Gina Mei
January 07, 2016 2:13 pm

Gloria Steinem has always been super vocal when it comes to gender equality. As one of the most influential feminists of all time, Steinem began organizing for the movement from a young age and has made countless contributions to gender equality since. In particular, Steinem has never shied away from talking about the importance of intersectionality; and in a recent interview with Bust magazine, the writer and organizer explained why, exactly, it’s so essential.

“Nothing in this country is not affected by racism and sexism and class, it’s not as if one can be exempt from those influences,” she told Bust. “But in my experience, the women’s movement was less subject to them than any other large group that I’ve been part of.

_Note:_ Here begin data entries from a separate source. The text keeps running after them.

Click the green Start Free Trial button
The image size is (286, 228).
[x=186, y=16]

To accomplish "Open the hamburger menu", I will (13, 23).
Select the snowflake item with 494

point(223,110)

We all have different experiences and this probably wasn’t true from everyone, but I learned feminism disproportionately from black women.”

This isn’t the first time that Steinem has attributed her feminist learning to women of color. Last year, she divulged her favorite required reading for feminists in an interview with The New York Times, and the list featured a ton of notable black feminists, including Audre Lorde, Alice Walker, and bell hooks. As Steinem points out, acknowledging the experiences of marginalized women allows us to better address and dismantle inequality — and this extends beyond experiences with race.

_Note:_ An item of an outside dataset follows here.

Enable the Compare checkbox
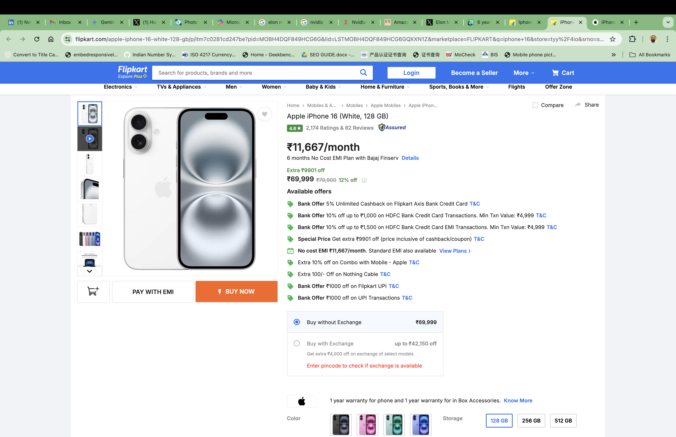Viewport: 676px width, 437px height. point(535,105)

“For instance, in the early days of the National Organization For Women, not anymore, but in the early days, there was a reluctance to include lesbians or to name discrimination against lesbians as a feminist issue,” Steinem told Bust. “But by the late ‘70s, because of the national conference in Houston, that had changed and everyone was very clear that this was a feminist issue.”

In the interview, Steinem ultimately gets at the root of why intersectionality is so important: It reminds us to acknowledge our privilege, and to work towards equality for everyone — rather than a select few at the expense of the rest.

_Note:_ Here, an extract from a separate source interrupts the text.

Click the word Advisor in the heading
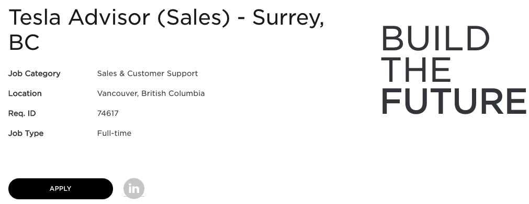This screenshot has height=204, width=529. (x=109, y=17)
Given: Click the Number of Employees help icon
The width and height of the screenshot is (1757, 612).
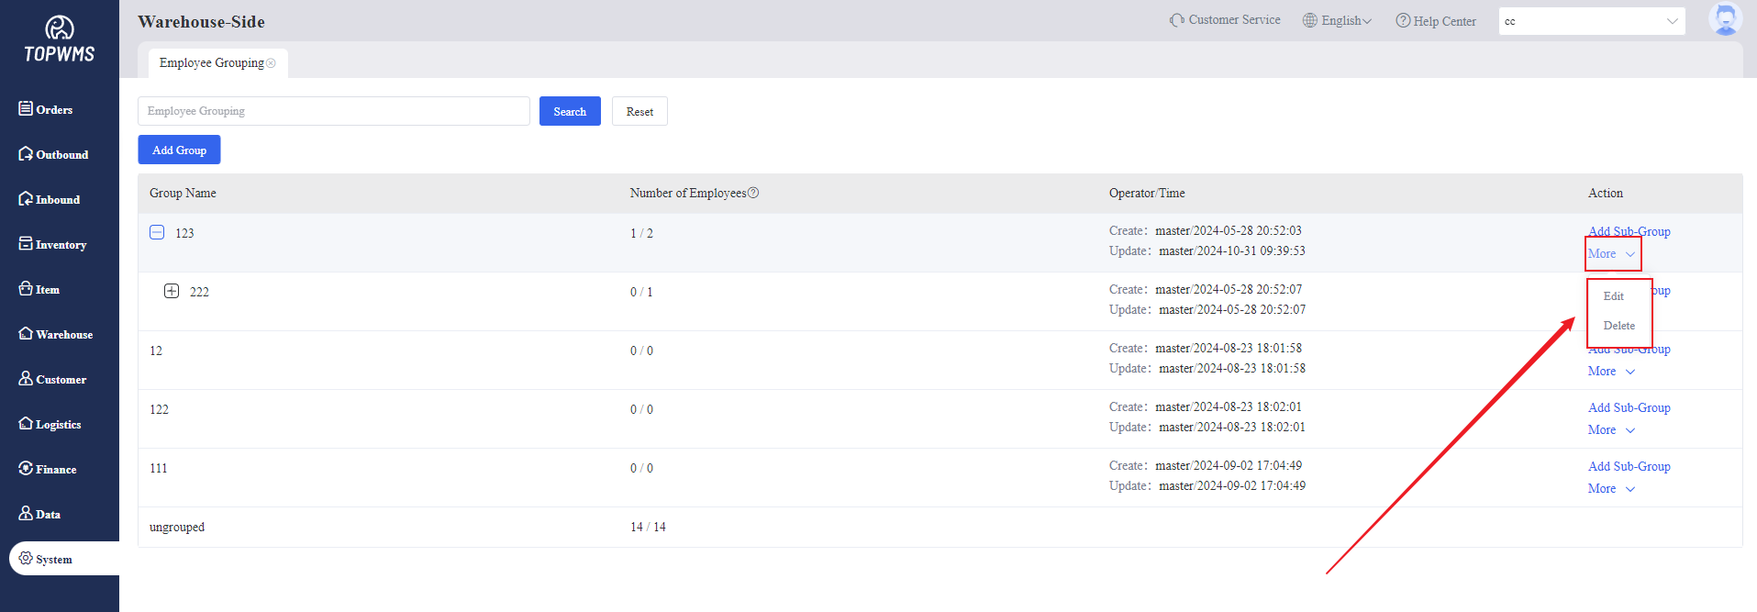Looking at the screenshot, I should [753, 193].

“We just need to listen to each other,” Steinem explains. “The impediment to working together is a lack of listening. Sometimes, older women think that their experience is still relevant  — which it may be, but they will only know that if they listen to younger women. And younger women think that older women’s experience is not relevant — which maybe it isn’t, but they will only know that if they listen.”

That’s a lesson I think we can all benefit from learning.